Copy the part of the material that opens with the line containing "Iconify the s1238_delay_layout IC window" and closes with the line containing "pyautogui.click(x=19, y=575)", replacing "dropdown" with "drop-down menu" wherever it occurs and leaving everything else unchanged.

##############################

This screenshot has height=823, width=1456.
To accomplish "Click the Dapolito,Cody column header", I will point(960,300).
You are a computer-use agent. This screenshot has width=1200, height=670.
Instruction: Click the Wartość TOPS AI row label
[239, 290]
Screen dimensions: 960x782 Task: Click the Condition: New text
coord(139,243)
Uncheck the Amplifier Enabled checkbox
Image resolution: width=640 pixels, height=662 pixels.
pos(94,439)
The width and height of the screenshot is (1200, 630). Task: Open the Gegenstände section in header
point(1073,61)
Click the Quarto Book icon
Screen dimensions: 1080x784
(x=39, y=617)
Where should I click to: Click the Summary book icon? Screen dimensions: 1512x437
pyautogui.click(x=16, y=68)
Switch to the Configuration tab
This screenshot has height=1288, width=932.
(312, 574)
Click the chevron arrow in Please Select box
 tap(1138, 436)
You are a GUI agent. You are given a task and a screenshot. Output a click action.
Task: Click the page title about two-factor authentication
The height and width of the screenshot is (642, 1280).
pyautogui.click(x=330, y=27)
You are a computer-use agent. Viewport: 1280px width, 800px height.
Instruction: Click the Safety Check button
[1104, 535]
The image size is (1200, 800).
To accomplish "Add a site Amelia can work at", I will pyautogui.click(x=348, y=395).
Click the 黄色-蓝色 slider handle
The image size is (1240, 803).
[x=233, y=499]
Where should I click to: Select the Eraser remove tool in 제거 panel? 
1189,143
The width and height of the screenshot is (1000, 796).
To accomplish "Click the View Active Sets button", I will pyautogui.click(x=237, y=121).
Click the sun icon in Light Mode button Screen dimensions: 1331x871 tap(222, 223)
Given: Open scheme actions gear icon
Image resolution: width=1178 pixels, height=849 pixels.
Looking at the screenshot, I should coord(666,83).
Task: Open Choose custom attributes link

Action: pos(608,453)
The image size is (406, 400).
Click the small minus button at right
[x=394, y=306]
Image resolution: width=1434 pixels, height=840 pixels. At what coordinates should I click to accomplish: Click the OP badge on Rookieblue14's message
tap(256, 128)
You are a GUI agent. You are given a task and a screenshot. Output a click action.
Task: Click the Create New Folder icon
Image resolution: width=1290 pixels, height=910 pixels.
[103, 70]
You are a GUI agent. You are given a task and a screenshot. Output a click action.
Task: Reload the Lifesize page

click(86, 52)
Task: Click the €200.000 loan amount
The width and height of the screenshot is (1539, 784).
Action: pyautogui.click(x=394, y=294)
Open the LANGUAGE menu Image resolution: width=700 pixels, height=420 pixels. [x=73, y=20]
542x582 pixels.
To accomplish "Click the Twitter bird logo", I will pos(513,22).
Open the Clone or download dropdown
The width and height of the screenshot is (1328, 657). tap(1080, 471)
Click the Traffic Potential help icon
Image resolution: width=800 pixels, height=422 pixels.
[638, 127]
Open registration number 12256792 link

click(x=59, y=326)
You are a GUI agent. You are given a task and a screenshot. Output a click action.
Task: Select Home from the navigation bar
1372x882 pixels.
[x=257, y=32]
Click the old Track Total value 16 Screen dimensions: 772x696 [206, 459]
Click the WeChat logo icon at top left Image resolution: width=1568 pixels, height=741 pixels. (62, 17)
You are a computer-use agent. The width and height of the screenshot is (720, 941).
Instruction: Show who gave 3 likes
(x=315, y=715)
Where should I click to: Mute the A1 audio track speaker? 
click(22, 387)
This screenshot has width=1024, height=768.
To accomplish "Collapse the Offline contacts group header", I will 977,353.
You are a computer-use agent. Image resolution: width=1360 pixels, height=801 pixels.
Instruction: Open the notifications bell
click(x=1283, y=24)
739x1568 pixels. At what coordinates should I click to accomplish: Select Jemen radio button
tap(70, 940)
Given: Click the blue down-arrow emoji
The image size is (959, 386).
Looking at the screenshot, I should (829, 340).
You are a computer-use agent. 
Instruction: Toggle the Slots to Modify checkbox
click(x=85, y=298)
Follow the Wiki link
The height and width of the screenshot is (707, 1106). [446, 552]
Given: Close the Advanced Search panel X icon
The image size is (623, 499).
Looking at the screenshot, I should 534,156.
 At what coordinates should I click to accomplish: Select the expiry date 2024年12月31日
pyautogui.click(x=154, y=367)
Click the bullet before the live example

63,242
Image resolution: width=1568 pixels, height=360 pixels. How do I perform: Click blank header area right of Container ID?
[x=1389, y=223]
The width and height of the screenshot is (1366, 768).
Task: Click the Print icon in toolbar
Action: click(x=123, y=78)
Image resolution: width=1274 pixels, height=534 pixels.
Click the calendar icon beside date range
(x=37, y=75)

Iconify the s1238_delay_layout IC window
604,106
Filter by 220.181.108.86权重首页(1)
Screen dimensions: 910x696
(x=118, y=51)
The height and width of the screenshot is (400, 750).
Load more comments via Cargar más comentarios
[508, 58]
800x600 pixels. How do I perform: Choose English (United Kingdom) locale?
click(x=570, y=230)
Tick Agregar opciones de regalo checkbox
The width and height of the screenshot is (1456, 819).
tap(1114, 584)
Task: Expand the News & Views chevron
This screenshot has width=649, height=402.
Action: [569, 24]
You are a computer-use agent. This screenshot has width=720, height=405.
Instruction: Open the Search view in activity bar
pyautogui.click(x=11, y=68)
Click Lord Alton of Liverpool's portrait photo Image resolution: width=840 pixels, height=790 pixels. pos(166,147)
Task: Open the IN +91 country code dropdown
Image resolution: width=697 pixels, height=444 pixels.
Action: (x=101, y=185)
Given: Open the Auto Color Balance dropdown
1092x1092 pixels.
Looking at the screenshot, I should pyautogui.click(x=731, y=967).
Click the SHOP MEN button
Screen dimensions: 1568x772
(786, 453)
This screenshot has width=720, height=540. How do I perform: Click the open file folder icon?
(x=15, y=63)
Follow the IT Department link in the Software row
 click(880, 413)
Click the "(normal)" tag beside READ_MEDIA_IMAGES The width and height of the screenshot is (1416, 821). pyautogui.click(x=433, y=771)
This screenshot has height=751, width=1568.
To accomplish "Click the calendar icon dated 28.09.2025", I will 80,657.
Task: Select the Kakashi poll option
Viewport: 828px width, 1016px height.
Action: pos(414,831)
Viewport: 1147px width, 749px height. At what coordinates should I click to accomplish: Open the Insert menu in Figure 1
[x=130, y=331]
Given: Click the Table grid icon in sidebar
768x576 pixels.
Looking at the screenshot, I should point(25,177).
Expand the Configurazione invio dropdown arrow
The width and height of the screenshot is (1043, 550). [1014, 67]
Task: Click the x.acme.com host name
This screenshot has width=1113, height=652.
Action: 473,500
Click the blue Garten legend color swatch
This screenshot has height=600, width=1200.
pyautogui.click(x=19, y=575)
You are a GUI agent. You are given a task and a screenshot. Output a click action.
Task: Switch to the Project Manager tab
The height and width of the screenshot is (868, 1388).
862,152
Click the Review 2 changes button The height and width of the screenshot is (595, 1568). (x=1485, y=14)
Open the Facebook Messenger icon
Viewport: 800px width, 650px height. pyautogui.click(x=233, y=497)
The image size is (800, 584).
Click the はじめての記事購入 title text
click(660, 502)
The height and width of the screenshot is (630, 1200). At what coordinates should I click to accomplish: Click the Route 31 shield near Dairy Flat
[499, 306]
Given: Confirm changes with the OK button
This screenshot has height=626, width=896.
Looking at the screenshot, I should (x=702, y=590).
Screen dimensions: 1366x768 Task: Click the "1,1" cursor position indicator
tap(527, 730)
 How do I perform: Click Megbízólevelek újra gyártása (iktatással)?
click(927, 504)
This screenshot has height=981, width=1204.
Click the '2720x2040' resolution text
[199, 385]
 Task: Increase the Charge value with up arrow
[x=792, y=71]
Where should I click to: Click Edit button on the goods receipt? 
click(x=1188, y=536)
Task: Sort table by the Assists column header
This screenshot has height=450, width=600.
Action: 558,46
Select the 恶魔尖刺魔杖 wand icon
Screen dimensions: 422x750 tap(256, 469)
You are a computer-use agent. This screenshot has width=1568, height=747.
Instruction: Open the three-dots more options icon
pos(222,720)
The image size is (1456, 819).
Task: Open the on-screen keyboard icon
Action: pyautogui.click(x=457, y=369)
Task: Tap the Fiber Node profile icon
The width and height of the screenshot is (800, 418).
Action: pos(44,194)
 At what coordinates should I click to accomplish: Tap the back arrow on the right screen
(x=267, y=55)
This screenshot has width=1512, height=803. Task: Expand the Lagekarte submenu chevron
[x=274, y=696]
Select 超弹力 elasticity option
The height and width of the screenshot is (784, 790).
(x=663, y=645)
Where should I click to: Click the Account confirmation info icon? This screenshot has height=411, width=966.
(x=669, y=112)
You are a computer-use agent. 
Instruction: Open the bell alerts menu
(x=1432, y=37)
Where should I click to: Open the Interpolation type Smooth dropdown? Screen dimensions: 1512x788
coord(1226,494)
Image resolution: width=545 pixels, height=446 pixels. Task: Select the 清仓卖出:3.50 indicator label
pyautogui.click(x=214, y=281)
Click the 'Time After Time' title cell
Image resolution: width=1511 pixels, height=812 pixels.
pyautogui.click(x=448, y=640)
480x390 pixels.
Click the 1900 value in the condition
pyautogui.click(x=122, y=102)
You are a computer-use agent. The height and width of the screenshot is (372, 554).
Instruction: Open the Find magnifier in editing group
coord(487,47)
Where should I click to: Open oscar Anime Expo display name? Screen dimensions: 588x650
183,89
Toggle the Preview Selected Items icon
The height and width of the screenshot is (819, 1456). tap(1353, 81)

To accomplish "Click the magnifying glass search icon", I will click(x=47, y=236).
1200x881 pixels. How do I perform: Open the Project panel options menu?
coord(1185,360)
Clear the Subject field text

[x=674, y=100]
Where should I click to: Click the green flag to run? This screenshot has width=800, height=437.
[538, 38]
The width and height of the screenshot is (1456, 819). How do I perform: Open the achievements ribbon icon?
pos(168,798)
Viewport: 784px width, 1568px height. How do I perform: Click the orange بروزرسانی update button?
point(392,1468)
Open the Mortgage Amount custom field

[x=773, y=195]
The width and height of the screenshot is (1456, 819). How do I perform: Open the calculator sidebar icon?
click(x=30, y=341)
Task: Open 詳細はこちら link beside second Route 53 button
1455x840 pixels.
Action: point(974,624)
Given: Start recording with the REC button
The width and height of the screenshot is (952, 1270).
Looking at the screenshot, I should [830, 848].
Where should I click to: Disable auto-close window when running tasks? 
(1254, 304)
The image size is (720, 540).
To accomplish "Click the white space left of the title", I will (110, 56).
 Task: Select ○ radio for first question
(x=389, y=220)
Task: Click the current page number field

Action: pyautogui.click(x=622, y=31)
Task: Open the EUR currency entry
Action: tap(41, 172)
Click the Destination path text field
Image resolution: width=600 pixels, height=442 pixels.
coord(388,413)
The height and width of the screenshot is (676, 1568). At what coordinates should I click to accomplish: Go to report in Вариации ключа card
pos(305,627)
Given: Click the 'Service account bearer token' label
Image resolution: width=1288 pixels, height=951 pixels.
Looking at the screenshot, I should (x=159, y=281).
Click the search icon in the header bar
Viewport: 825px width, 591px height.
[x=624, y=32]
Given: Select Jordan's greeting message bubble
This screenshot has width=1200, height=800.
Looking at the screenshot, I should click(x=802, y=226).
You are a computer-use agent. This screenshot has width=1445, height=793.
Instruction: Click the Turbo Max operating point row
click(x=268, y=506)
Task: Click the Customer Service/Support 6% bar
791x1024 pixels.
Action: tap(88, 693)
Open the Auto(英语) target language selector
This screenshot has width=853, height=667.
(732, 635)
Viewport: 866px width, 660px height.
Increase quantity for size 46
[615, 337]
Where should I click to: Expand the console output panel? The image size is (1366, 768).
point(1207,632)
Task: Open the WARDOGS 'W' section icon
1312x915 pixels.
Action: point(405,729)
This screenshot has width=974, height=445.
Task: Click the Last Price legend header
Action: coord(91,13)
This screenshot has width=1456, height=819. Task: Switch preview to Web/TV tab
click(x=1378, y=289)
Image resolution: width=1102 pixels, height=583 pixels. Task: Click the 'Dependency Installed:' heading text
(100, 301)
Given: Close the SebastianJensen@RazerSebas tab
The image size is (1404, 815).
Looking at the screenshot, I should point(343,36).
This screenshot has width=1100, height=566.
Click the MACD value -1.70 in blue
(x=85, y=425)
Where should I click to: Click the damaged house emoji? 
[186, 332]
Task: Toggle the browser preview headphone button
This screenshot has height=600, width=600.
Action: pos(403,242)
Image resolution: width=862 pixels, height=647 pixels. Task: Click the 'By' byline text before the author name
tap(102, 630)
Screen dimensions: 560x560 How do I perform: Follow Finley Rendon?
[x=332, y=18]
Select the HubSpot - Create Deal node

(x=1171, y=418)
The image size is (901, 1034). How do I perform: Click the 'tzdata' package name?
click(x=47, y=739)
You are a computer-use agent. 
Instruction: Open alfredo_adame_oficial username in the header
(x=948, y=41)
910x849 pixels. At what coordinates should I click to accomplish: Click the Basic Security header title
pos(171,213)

##############################

**SOLUTION TO THIS PROBLEM**.
Iconify the s1238_delay_layout IC window
604,106
Filter by 220.181.108.86权重首页(1)
Screen dimensions: 910x696
(x=118, y=51)
The height and width of the screenshot is (400, 750).
Load more comments via Cargar más comentarios
[508, 58]
800x600 pixels. How do I perform: Choose English (United Kingdom) locale?
click(x=570, y=230)
Tick Agregar opciones de regalo checkbox
The width and height of the screenshot is (1456, 819).
tap(1114, 584)
Task: Expand the News & Views chevron
This screenshot has width=649, height=402.
Action: [569, 24]
You are a computer-use agent. This screenshot has width=720, height=405.
Instruction: Open the Search view in activity bar
pyautogui.click(x=11, y=68)
Click Lord Alton of Liverpool's portrait photo Image resolution: width=840 pixels, height=790 pixels. pos(166,147)
Task: Open the IN +91 country code drop-down menu
Image resolution: width=697 pixels, height=444 pixels.
Action: (x=101, y=185)
Given: Open the Auto Color Balance drop-down menu
1092x1092 pixels.
Looking at the screenshot, I should pyautogui.click(x=731, y=967).
Click the SHOP MEN button
Screen dimensions: 1568x772
(786, 453)
This screenshot has width=720, height=540. How do I perform: Click the open file folder icon?
(x=15, y=63)
Follow the IT Department link in the Software row
 click(880, 413)
Click the "(normal)" tag beside READ_MEDIA_IMAGES The width and height of the screenshot is (1416, 821). pyautogui.click(x=433, y=771)
This screenshot has height=751, width=1568.
To accomplish "Click the calendar icon dated 28.09.2025", I will 80,657.
Task: Select the Kakashi poll option
Viewport: 828px width, 1016px height.
Action: pos(414,831)
Viewport: 1147px width, 749px height. At what coordinates should I click to accomplish: Open the Insert menu in Figure 1
[x=130, y=331]
Given: Click the Table grid icon in sidebar
768x576 pixels.
Looking at the screenshot, I should point(25,177).
Expand the Configurazione invio drop-down menu arrow
The width and height of the screenshot is (1043, 550). [1014, 67]
Task: Click the x.acme.com host name
This screenshot has width=1113, height=652.
Action: 473,500
Click the blue Garten legend color swatch
This screenshot has height=600, width=1200.
pyautogui.click(x=19, y=575)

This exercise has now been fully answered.